In order to actually get a start on the project I needed an FPGA, power, a method to program the FPGA, etc. Getting a board made for this takes time (and money), and I just wanted to get going, so I looked around for a device that already had an FPGA, microprocessor, glue logic, etc. After a while I thought of reusing a Proxmark3 -- I didn't want to (potentially) destroy an already working unit, so (3 days before I was scheduled to leave for IETF 71) I decided to quickly build a partial unit, with just the FPGA, processor, USB glue and JTAG stuff.
Unfortunately the FPGA on the Proxamrk3 is much too small to actually implement any hash algorithms, but it did allow me to work in the general principles while sitting in some of the more boring working groups.
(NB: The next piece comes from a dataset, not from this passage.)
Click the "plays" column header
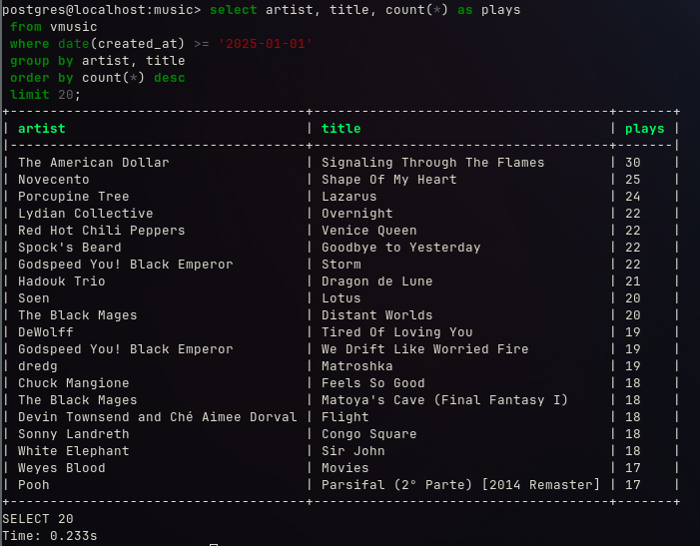The height and width of the screenshot is (546, 700). 644,129
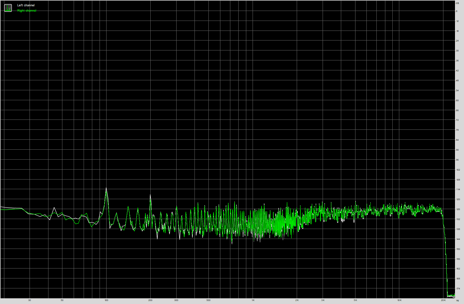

What I came up with was a system where the PC pushes general parameters down to the Atmel processor on the unit -- basically a list of candidate hashes, a device ID and where in the key-space to start. The microprocessor loads the FPGA bit image into memory and writes the following:
| Salt | Hash |
Start | End |
into the relevant bits of the image. It then programs the (modified) image into the FPGA and signals it to start -- this somewhat kludgey system was chosen because I a: had only a limited number of (connected) pins and B: didn't want to develop and implement a whole protocol for communication.
The FPGA initializes a counter with Start, concatenates that with the salt and then calculates the hash. If compares this with Hash and, if they match it signals that it found the result within this work unit. If they don't match, it increments the counter and rechecks until End is reached. If End is reached without finding the correct input, the FPGA signals this, the processor builds a new image and restarts the FPGA. In order to keep the communication between the FPGA and the microprocessor as simple as possible, the FPGA does not actually return what the IV to the hash function is, but only that it lies within the current work unit -- this means that the host computer still has perform some brute-force work, but only has to perform End - Start hashes. I chose a work unit of 222 which provides a reasonable trade-off between restarting the FPGA and search time on the PC.
After I returned from the IETF I found my Xilinx development kit waiting for me -- unfortunately I haven't had much time recently, but hope to soon rework the communications bit and will then post some results.